Fairly respectable by most standards. But turn them on, and running
time is slashed to just 1.6 seconds. More than four times faster!
Just by telling the compiler to make full use of Register Variables.
Register variables are always local to the Sub or Function where they
are declared. In the current version of PowerBASIC, there may be up
to two integer class register variables (word/dword/integer/long) and
up to four extended precision (80-bit) floats within each Sub or
Function. It's possible that future versions of the compiler will
change these limits, so we place no restrictions on how many you may
declare. Any "extra" register variables are simply reclassified by
the compiler as locals.
PowerBASIC stores the two integer class Register Variables in the CPU
registers ESI and EDI, though you really don't need to worry about it
unless you use inline assembler. Since these two registers aren't
addressable at the byte level, PowerBASIC must disallow bytes as
Register Variables. Supported integer class variables would be any
of integer, long, word, and dword. As with all 32-bit programs,
32-bit data size is preferred. It's faster and the generated code is
smaller, too. In the 32-bit world, avoid the use of bytes, integers,
and words whenever it's reasonable. Your code will benefit!

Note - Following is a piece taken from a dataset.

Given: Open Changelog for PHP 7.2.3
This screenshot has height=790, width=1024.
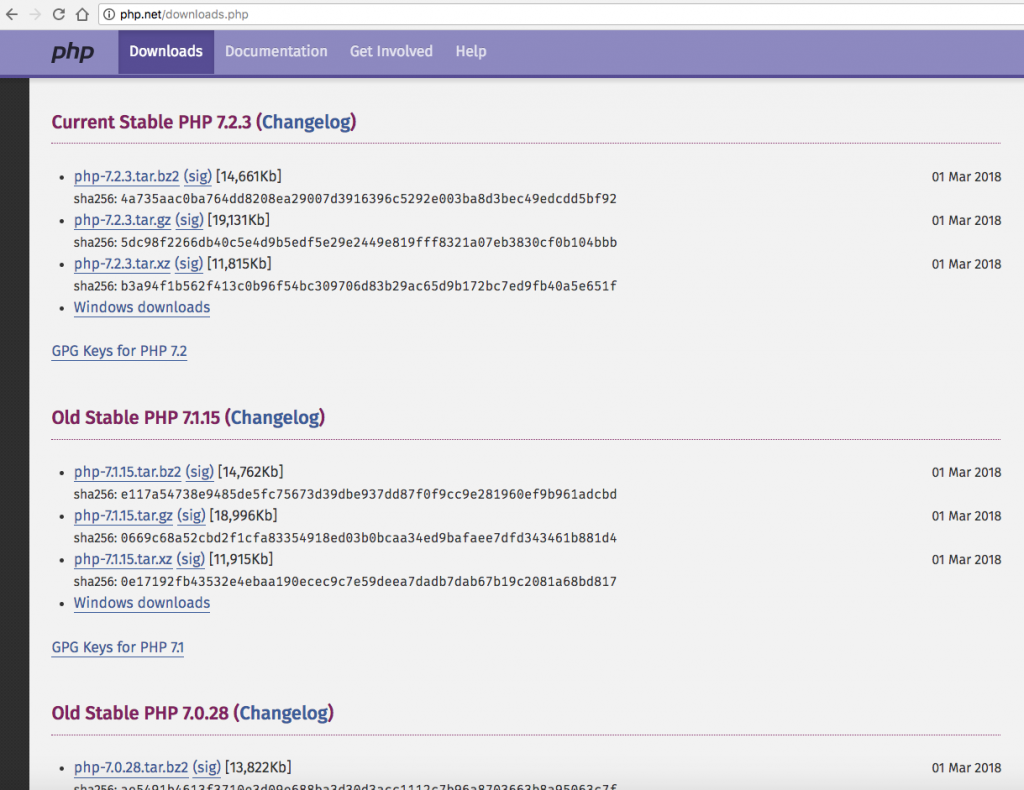Looking at the screenshot, I should point(308,122).
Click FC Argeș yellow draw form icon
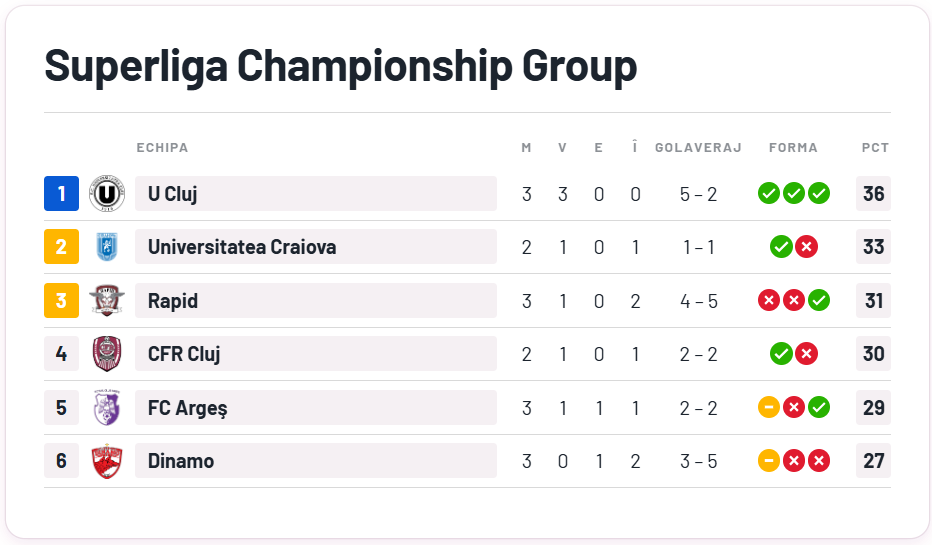The width and height of the screenshot is (932, 545). (x=769, y=408)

The Intel x87 numeric coprocessor offers eight 80-bit floating point
registers. PowerBASIC takes four of them to store Register Variables.
Since these registers are 80-bits in size, only extended precision
floating point variables (such as x##) are eligible. If singles or
doubles were allowed, round-off discrepancies would be introduced.
Simply put, that would mean slight changes in calculation depending
upon whether Register Variables were enabled: an unacceptable option.
The REGISTER statement, supported in PB/CC and PB/DLL, allows you to
choose which variables will be classified as register variables. They
are local, so each Sub and Function may have its own unique set. If
you do not make the choice in a particular Sub/Function, the compiler
will attempt to choose for you. By default, the compiler will always
assign any integer class local variables available. Extended
precision float variables will be automatically allocated only in
functions which contain no external function calls.
The $REGISTER metastatement, also supported in PB/CC and PB/DLL,
allows you to specify the method of auto-allocation of Register
Variables. $REGISTER ALL requests automatic allocation of all
possible register variables, both integer class and floating point.
$REGISTER DEFAULT requests automatic allocation of integer class
variables, but allocates floating point variables only in subs and
functions which contain no external function calls. $REGISTER NONE
disables automatic allocation of register variables. In the current
version of the compilers, $REGISTER applies to the entire program.
It must therefore precede any Sub or Function.
Integer class register variables are almost always desirable and
beneficial. It's generally best to select those which are referenced
most frequently, such as For/Next Loop Counter Variables, and those
used repeatedly as array indexes. Float register variables should
generally be chosen with a bit more caution, since the compiler
must generate code to save and restore them to conventional memory
around each call to a Sub or Function. In some rather rare cases,
it is possible that float register variables could actually reduce
execution speed. However, they are extremely valuable with intensive
floating point calculations in functions which have few references to
other Subs or Functions.
Due to the structure of the numeric coprocessor, and the instruction
set available, the first float register variable declared in your
program has far more optimization possibilities than the others.
Use care in choosing the variable which is used most within floating
point expressions (that is, on the right side of the '=' assignment
operator), in order to gain the greatest advantage in execution speed.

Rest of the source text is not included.